Though she lives in Manhattan, Clark wasn't finding her apartment conducive to songwriting.

"I realised I could hear the people above me screaming at each other, the people below me having sex, the people on the other side of the wall playing video games."

So she decided to head cross country and hole-up in Seattle on her own, shutting herself off for a while, even turning off phones, and laptops, and emails. It was here she came up with the phrase "strange mercy".

"Once I had the words I thought, 'okay, this actually sums up what I've been trying to do musically for some time', which is juxtaposing two 'unlike' elements, and see how well they work together, see if there's not some compelling result. And so in terms of the lyric writing, I made sure that there was an element of strange mercy in each song - that thing that's in nature and life that's simultaneously beautiful and brutal."

It's an album that traverses that fine line between unsettling darkness and emotional power.

There are glimpses of knowing humour on tracks like Cheerleader, and Surgeon takes it's key refrain ("best finest surgeon, come cut me open") from a line in Marilyn Monroe's diaries.

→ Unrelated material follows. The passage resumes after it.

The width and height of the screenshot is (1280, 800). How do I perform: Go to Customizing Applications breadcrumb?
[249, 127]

"I guess I was a little interested in which parts of me can balance each other out, but I think actually this record is darker than Actor, or maybe a weird combination of both darker and more accessible than my other albums."

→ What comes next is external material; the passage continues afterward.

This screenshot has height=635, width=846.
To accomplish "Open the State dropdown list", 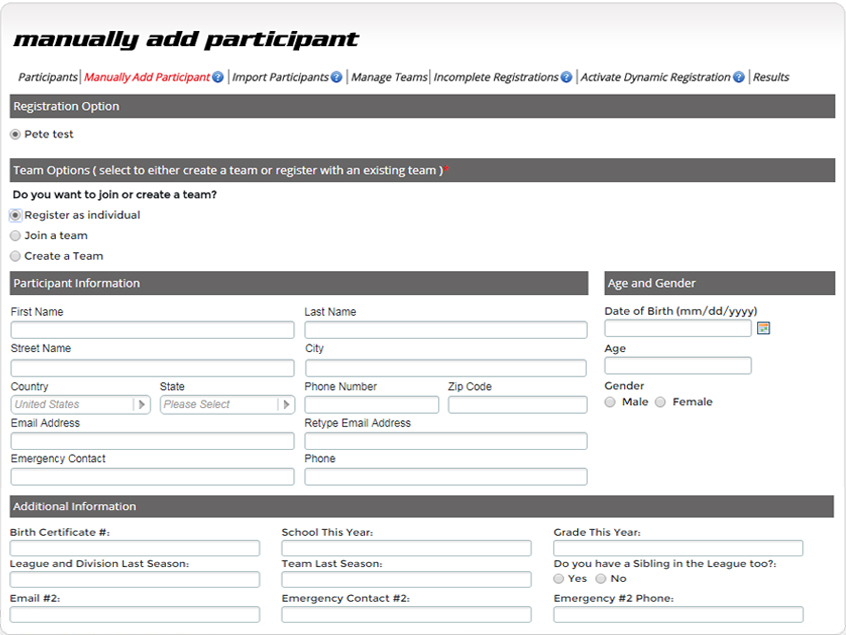I will [x=286, y=405].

Clark also seems to enjoy questioning social norms and expectations, about our roles and our image of ourselves.

"I guess, like anybody, I have tried to fashion myself after ideals, finding the personal ideal and working out how I can be that, but it's kind of a waste of time I think. If you really ask people, except perhaps sociopaths, everyone at some level feels kind of like a fraud. So it's more powerful just to admit that and move on, rather than keeping up guises. It's nice to find a point where you can let that go, and think 'well, everyone is a f***ing freak, so embrace it'."

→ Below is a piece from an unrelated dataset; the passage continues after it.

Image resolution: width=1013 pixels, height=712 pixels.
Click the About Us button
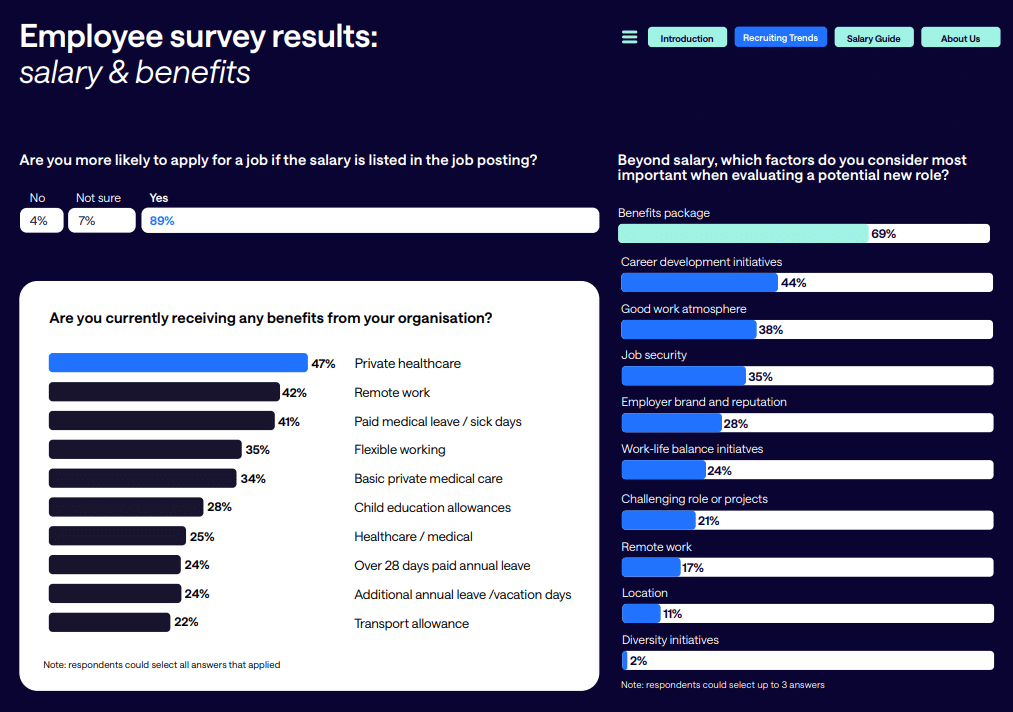click(960, 38)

She's lately been busy working on finishing an album with former Talking Head David Byrne (due out in September), but she's finding time to head to Auckland for a show at the Kings Arms in March, and hopes to exceed expectations, looking forward to really letting loose on her guitar.

"It's a full band experience, and I guess I think it's just more of an aggressive rock show than some people might expect. It's an energetic show."

Annie Clark, aka indie pop wonder St Vincent.